Mona Hatoum, born 1952, is an artist currently based in London. The first image is from a performance from 1983 made in response to the Israeli invasion of Lebanon in 1982, titled The Negotiating Table. It consisted of the artist's body with feet bound wrapped in plastic and gauze, covered in entrails and blood. She lay completely still, breathing, on a table flanked by two empty chairs. The whole scene was lit by a single light bulb. Speakers above played news reports of the invasion.

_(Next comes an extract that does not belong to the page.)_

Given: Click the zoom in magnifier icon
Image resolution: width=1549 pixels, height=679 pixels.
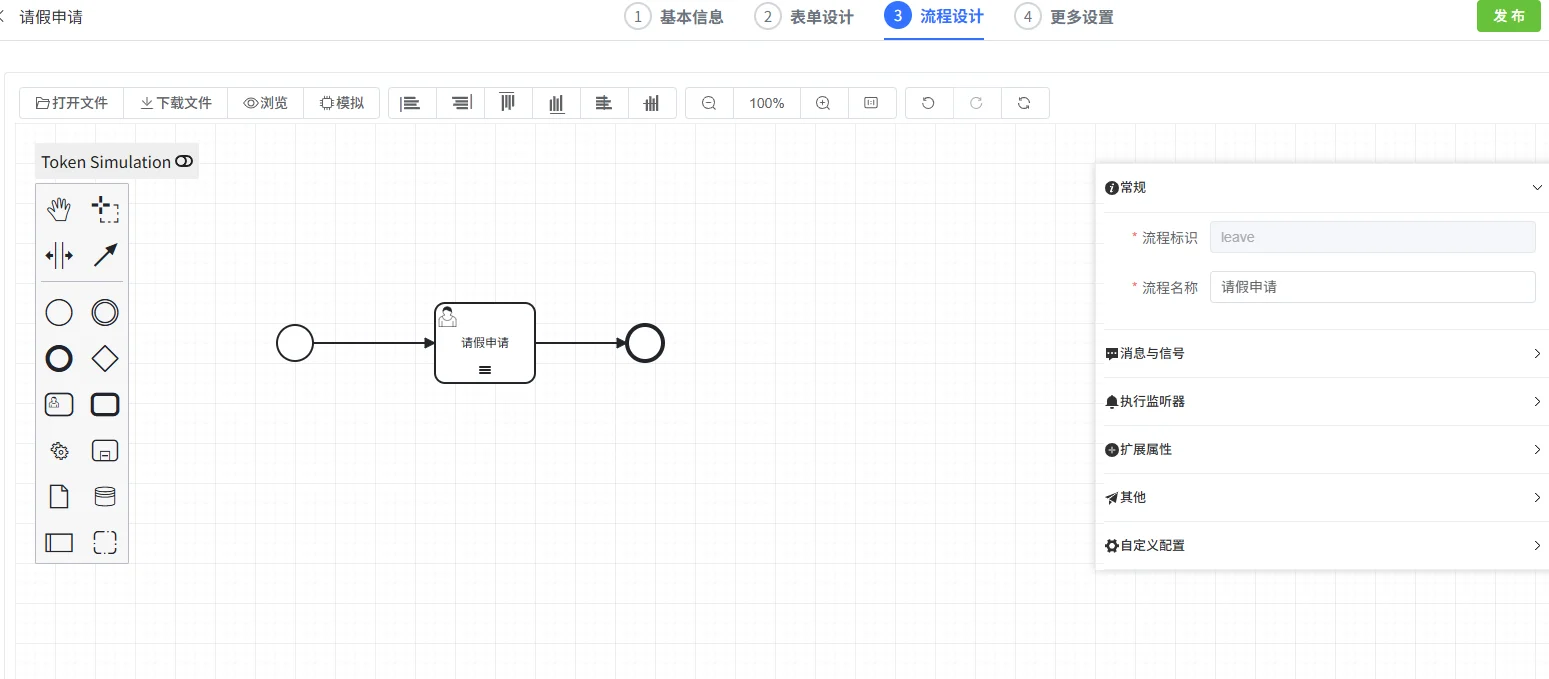Looking at the screenshot, I should [x=823, y=102].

The second image is from a 1980 performance called Don't Smile; You're on Camera, where she trained a video camera onto a seated audience in front of her. Behind her was a video monitor apparently displaying what the camera recorded. Behind the scenes was an assistant mixing the feed so that when Hatoum trained the camera on someone's clothed chest, either an image of a naked chest appeared, a chest clad in underwear or an x-ray of lungs. At times the gender would be switched as well. Audience members left in anger.

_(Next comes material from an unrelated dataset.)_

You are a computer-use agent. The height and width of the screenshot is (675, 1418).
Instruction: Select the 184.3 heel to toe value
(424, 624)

Hatoum on the Negotiating Table: “My performance work at the time was not necessarily a response to events in Lebanon and the Middle East (with the exception of The Negotiating Table), but dealt with the generalized issue of the relationship between the ‘Third World’ and the West.”
Hatoum: “I think artworks are rooted in one’s history and life experience. So inevitably there is a sense of conflict, threat and instability in my work, but it is not meant as an illustration of my own experience.” Her artworks, while rarely autobiographical or explicitly topical, communicate many of her life’s experiences: an outrage at the entrenched racism and sexism in liberal democracies; the condition of exile; the plight of women; and a wariness of state-sponsored surveillance."